I recently switched to Linux (Zorin OS) and I selected “use ZFS and encrypt” during installation. Now before I can log in it asks me “please unlock disk keystore-rpool” and I have to type in the encryption password it before I’m able to get to the login screen.

Is there a way to do this automatically like with Windows or MacOS? Zorin has biometric login which is nice but this defeats the purpose especially because the encryption password is long and tedious to type in.

Also might TPM have anything to do with this?

EDIT: Based on the responses I have to assume some of you guys live in windowless underground bunkers sealed off with concrete because door locks “aren’t secure against battering rams”. Normal people don’t need perfect encryption they just want to add an extra hurdle or two for the crackhead who steals the PC. I assumed Linux had a system similar to what Windows or MacOS has been doing for a decade but I am apparently wrong.

  • Max-P@lemmy.max-p.me
    link
    fedilink
    arrow-up
    1
    ·
    9 months ago

    You ended up with full disk encryption. For most people, it’s the simple option, everything is encrypted. That means the OS can’t start without the key, because you’re the only holder of the key. It’s both dead simple, and pretty bulletproof since there’s no way to access the system without the password. But as you said, not everyone wants that.

    What you’re asking for is an encrypted home directory. It’s not that Linux can’t do it, it’s just not what you got. Depending on the use case you can either use TPM to unlock the root partition to boot, or not encrypt the system itself. Then when you log in, it decrypts a separate partition (or use ZFS native encryption, or use fscrypt if your filesystem supports it, or use an overlay filesystem like go-cryptfs).

    So it’s not that Linux doesn’t support your use case but rather your distro doesn’t offer it as an installation option. From there you either configure it yourself (ArchWiki is great regardless of distro), or seek out a distro that does.
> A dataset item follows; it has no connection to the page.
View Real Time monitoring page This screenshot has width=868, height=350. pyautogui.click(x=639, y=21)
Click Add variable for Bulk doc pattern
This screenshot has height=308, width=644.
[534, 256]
    Linux is not an operating system, it’s just the kernel. What makes it an OS is what distros build on top of it. Linux alone is not that useful, hence the basis of the GNU+Linux memes: it’s Linux, plus a lot of GNU tools to make it do useful things, plus a desktop environment and a whole bunch of other libraries and applications, plus the distro’s touch tying it all together in a mostly cohesive experience.